How to bound $\sum_{\ell^2 + m^2 \leq y } \tau(\ell^2 + m^2)$? Let $\tau$ be the divisor function. I would like to know how I can obtain 
$$
\sum_{\ell^2 + m^2 \leq y  } \tau(\ell^2 + m^2) \ll y \log y. 
$$
Any comments would be appreciated. Thank you!

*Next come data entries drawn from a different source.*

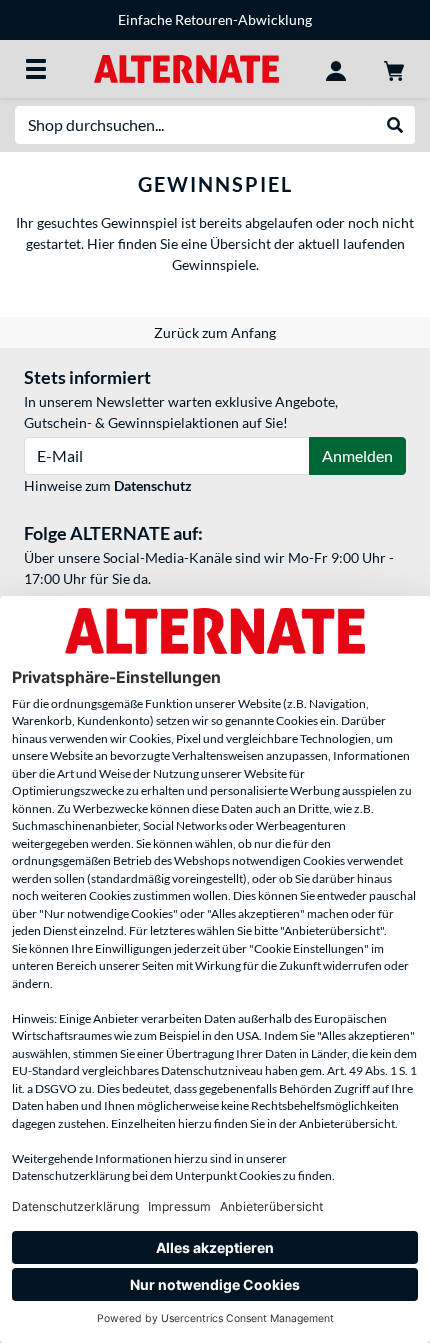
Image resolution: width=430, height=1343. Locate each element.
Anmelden (357, 455)
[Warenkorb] (394, 69)
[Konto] (336, 69)
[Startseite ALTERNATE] (186, 67)
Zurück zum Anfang (215, 332)
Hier (99, 243)
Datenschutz (153, 485)
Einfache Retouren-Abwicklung (215, 19)
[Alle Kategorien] (36, 69)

 A: Here is a sketch. By multiplicativity,
$$\sum_{n = 1}^{\infty} \frac{\tau(n) \sum_{d \mid n} \chi_4(d)}{n^s} = \prod_p \sum_{r = 0}^{\infty} \frac{\tau(p^r) \sum_{d \mid p^r} \chi_4(d)}{p^{rs}}.$$
We have that $\tau(p^r) = r + 1$, and if $p \equiv 1 \pmod{4}$, then $\sum_{d \mid p^r} \chi_4(d) = r + 1$, while if $p \equiv 3 \pmod{4}$, then $\sum_{d \mid p^r} \chi_4(d) = 1$ if $r$ is even and $\sum_{d \mid p^r} \chi_4(d) = 0$ if $r$ is odd. Thus this is equal to
$$\prod_{p \equiv 1 \pmod{4}} \sum_{r = 0}^{\infty} (r + 1)^2 p^{-rs} \prod_{p \equiv 3 \pmod{4}} \sum_{\substack{r = 0 \\ r \equiv 0 \pmod{2}}}^{\infty} (r + 1) p^{-rs}.$$
By evaluating these geometric series,
$$\sum_{r = 0}^{\infty} (r + 1)^2 p^{-rs} = \frac{1 - p^{-2s}}{(1 - p^{-s})^4} = \frac{1 - \chi_4(p) p^{-2s}}{(1 - p^{-s})^2 (1 - \chi_4(p) p^{-s})^2},$$
and
$$\sum_{\substack{r = 0 \\ r \equiv 0 \pmod{2}}}^{\infty} (r + 1) p^{-rs} = \frac{1 + p^{-2s}}{(1 - p^{-s})^2 (1 + p^{-s})^2} = \frac{1 - \chi_4(p) p^{-2s}}{(1 - p^{-s})^2 (1 - \chi_4(p) p^{-s})^2}.$$
So
$$\sum_{n = 1}^{\infty} \frac{\tau(n) \sum_{d \mid n} \chi_4(d)}{n^s} = \prod_p \frac{1 - \chi_4(p) p^{-2s}}{(1 - p^{-s})^2 (1 - \chi_4(p) p^{-s})^2} = \frac{\zeta(s)^2 L(s,\chi_4)^2}{L(2s,\chi_4)}.$$
So this has a double pole at $s = 1$ due to the pole of $\zeta(s)$, whereas $L(s,\chi_4)$ is holomorphic for $\Re(s) \geq 1$. Now any Tauberian theorem will do the job, or more generally one could use Perron's formula.